## TEXT SECTION
■ ■ ■ ■ ■ ■ ■

I started in July with Strawberries, raspberries and blueberries – all of these I washed, flash froze and than popped in to freezer containers for use in smoothies and baked goods all winter long!

Corn and green beans were next on the list and those I froze as well.  Both of these I blanch which is a bit of a pain 😉 but really easy.  I prefer to use frozen kernels of corn in the winter vs cobs so I cut the corn off before blanching.  This also saves a lot of space in the freezer because there are no bulky cobs to accommodate.  Half of the green beans I cut to make things easier when it comes to soups and such.

*Not everyone blanches these things but I do, it helps preserve both the flavour and colour by stopping the enzymes in their tracks!  Do your research to see what is best and what meets food safety guidelines*

The last item I will be freezing is peppers, I’m expecting them soon!  They are really easy to store.  I just wash and cut them up in to desired sizes, toss them in to freezer containers and they are ready to add to chilis, soups, stews etc.  Last year was the first year I did this – Natalie and Stam Farms recommended it! – and I used them up rather quick it worked so well!

The only food I bothered canning this year was tomatoes!  33 jars of them to be exact.  I like to keep a large amount on hand because they are so versatile.  I didn’t add any herbs to them, I will add herbs I have dried from my garden and garlic I have saved from local farmers as needed.

■ ■ ■ ■ ■ ■ ■

(Stored entries)
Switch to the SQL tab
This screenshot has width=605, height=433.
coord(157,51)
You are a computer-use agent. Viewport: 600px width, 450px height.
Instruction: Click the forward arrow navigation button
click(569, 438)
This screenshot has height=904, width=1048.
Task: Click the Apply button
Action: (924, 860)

■ ■ ■ ■ ■ ■ ■

## DIRECTIONS
**A)** In the text on preserving produce, how many jars of tomatoes were canned this year?
**B)** Carry on with the text on preserving produce, picking up right after its final sentence.
The data has no connection to the text on preserving produce.

## SOLVED TASKS
**A)** 33 jars.

**B)**
As for where these foods I have stored came from?  All wonderful local places of course!  Most organic but not all – sometimes the budget just cannot reach an additional $30 for a bushel of something.  And this year things like tomatoes have really suffered thanks to late blight which also claimed the lives of all my plants so naturally the cost is going to be higher.

But for the most part the organic items I have gotten my hands on – with a little help from my friend Krista at Harrington Lane Farms 😉 – have been the same or better priced than the conventional bulk items.  Like the beans I just did.  Best beans ever.  SO GOOD!  And they were from a co-operative type farm system Guelph way.

I’m so happy that much of my summer favourites will be enjoyed by my family through much of winter.  It’s a true labour of love but as someone who believes strongly in supporting our local food growers I honestly wouldn’t have it any other way!

Happy Monday!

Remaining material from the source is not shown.